■ **Stored data**:
· · · · ·

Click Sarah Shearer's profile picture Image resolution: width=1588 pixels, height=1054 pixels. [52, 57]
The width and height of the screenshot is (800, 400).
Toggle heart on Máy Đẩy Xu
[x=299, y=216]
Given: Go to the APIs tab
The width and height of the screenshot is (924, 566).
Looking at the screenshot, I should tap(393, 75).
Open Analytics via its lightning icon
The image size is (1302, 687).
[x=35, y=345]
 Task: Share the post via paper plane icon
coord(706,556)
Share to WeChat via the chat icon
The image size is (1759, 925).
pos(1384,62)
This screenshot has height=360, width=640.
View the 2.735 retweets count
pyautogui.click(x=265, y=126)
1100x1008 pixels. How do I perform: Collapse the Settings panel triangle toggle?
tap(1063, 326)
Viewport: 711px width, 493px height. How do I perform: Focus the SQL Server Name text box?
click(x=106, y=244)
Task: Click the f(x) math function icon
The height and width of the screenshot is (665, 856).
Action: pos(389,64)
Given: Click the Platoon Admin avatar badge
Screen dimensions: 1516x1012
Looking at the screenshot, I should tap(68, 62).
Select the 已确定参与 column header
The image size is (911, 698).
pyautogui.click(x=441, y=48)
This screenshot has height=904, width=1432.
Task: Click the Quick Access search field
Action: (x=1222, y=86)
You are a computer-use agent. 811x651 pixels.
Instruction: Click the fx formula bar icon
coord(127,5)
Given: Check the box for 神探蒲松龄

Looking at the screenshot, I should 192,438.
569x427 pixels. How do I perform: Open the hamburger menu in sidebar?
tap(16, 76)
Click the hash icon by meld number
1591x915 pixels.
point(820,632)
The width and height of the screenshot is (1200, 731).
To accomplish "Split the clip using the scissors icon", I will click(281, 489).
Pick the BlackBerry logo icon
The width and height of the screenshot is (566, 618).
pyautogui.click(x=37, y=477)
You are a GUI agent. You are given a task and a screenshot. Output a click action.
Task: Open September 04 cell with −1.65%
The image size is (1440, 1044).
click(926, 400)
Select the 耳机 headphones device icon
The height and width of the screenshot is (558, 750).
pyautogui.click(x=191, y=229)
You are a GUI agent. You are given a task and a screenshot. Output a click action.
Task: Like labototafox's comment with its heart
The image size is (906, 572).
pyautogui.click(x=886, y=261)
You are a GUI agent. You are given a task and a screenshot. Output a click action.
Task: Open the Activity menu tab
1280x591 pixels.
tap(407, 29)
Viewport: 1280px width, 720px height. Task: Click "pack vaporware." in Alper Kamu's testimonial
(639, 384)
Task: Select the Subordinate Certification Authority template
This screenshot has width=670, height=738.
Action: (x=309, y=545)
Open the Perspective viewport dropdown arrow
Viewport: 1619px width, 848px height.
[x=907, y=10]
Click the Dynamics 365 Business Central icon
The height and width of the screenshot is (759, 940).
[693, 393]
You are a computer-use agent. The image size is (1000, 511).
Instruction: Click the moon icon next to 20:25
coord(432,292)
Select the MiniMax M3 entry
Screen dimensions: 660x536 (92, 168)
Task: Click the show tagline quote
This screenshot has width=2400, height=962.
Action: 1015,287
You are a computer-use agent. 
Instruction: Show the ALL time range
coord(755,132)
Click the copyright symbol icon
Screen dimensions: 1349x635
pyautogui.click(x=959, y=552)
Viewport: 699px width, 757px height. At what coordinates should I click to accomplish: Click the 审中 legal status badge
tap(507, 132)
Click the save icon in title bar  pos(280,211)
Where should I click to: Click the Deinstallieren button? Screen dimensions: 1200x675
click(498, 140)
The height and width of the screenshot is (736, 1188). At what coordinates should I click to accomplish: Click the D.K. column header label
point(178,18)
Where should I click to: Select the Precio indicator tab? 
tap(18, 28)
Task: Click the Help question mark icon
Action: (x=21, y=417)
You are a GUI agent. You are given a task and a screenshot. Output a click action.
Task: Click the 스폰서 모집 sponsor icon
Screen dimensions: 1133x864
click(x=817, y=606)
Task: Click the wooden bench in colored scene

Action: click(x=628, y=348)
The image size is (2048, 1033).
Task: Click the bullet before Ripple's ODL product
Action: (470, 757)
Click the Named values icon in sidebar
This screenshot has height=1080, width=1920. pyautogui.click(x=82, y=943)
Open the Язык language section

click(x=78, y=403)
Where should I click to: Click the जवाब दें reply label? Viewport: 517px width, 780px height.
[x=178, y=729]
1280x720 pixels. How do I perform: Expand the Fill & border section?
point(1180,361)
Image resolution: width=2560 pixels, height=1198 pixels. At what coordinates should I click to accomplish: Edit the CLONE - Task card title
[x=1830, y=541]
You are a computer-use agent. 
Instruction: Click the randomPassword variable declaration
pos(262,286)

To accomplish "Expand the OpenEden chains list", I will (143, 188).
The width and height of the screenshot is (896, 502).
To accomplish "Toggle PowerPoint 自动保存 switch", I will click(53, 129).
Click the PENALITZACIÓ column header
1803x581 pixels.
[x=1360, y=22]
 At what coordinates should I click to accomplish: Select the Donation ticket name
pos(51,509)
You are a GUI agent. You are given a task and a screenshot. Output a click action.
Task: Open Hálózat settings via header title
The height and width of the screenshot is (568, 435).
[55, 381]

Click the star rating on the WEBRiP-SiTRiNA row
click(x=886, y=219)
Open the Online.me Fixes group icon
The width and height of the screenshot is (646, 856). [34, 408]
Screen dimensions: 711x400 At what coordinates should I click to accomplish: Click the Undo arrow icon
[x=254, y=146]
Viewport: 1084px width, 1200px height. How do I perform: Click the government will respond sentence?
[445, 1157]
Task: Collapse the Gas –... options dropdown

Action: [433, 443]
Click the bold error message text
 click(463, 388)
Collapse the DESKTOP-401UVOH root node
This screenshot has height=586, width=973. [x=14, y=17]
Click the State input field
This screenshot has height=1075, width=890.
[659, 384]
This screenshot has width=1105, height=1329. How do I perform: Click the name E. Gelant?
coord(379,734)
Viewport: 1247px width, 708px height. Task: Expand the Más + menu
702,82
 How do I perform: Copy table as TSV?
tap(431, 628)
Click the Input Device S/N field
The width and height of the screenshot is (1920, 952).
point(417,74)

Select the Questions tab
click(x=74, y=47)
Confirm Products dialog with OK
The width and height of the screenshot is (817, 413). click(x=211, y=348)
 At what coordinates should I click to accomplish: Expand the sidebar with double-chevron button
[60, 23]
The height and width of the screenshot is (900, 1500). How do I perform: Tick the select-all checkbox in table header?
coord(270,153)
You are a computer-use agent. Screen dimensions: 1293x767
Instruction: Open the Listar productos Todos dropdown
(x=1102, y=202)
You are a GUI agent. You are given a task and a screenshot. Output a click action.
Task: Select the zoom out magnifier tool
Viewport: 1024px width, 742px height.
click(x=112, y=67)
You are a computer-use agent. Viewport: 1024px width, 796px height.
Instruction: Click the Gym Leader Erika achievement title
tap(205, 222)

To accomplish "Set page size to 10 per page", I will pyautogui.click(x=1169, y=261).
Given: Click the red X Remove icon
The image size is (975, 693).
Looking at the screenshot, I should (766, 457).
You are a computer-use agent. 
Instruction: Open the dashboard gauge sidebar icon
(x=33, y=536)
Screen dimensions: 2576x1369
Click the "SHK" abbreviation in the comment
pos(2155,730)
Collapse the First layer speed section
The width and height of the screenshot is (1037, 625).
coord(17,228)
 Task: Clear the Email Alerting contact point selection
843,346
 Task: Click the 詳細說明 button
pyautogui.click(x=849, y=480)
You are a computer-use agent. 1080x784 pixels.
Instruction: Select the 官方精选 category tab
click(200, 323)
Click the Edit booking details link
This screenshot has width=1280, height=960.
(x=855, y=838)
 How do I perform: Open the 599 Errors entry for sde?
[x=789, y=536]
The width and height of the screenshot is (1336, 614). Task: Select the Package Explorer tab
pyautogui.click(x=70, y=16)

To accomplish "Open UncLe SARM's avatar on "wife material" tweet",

· · · · ·

■ **Goal of the exercise**: Restate word for word the lines above, beginning with the one that contains "How do I perform: Open the 599" and ending with the last line.

■ **Answer to this task**:
 How do I perform: Open the 599 Errors entry for sde?
[x=789, y=536]
The width and height of the screenshot is (1336, 614). Task: Select the Package Explorer tab
pyautogui.click(x=70, y=16)

To accomplish "Open UncLe SARM's avatar on "wife material" tweet",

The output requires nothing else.